Example 4: Differential proteomics for clinical diagnostic application Normal human clinical samples are taken and frozen for preservation. These samples are then bombarded with neutrons for neutron activation. When the samples have become sufficiently radioactive, they can be used as standards to look for changes in other samples by using the steps below as a guide: 1. Use a fixed amount of standard on the array to obtain standard only signal. The amount used must be sufficient to saturate every spot on the array. This is determined when increasing the amount used won't increase the signal read any further. 2. Mix the fixed amount of standard with approximately the same amount of sample to be tested. Determine the percentage of signal reduction at spots that capture housekeeping proteins such as β actin. 3. Use the percentage of signal reduction in other spots to determine the relative amount of proteins between samples and standard. Housekeeping proteins represent equal amount between sample and standard. If signal reduction percentage is higher at a spot (compared to percentage reduction of housekeeping proteins) then more proteins from sample than standard is present at that spot (and vice- versa). Therefore that particular protein is more abundance in the sample compared to the standard. 4. An additional mixture can be used with slightly different mixing ratio if necessary to increase the reliability of the analysis. Such additional steps would be required when validating the assay. If using 1 : 1 of standard : sample mixing ratio resulting in 50% signal reduction, then 1 :2 mixture would result in -66.7% signal reduction and so on.

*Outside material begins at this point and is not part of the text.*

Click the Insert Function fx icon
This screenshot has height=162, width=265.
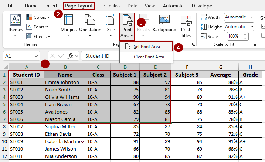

Using samples from normal/healthy donors bombarded with neutrons to make standards, one can look for changes of biomarkers in diseased or drug-treated patients. These biomarkers can later be used to diagnose the diseases or test drugs' efficacies.
Example 5: Differential proteomics without radioactive labeling
Similar to example 4 this method uses non-radioactively labeled sample such as biotin labeled sample as standard. Because such labeling necessitate the addition or chemical modification of existing molecules, the standard needs to be validated to make sure that such modification is compatible with the array used. For such validation, competitive binding with neutron activated samples is done. Clinical samples are tagged with biotin or other non- radioactive labels so that they can be readily detectable and quantifiable. The tagged samples are used to compete with the identical samples that have been neutron activated. Any spots with consistent signal reduction indicated that the biotin tags have not interfered with protein binding to those spots. Those are the spots that can be used with the biotin tagged standards. Once validated, an array containing only good working spots plus some spots with fixed amount of immobilized biotin (or other labels) can be used for quantitative analysis. Additionally, when performing multiplexing with neutron activated samples, non-radioactive labels are quantified to establish references.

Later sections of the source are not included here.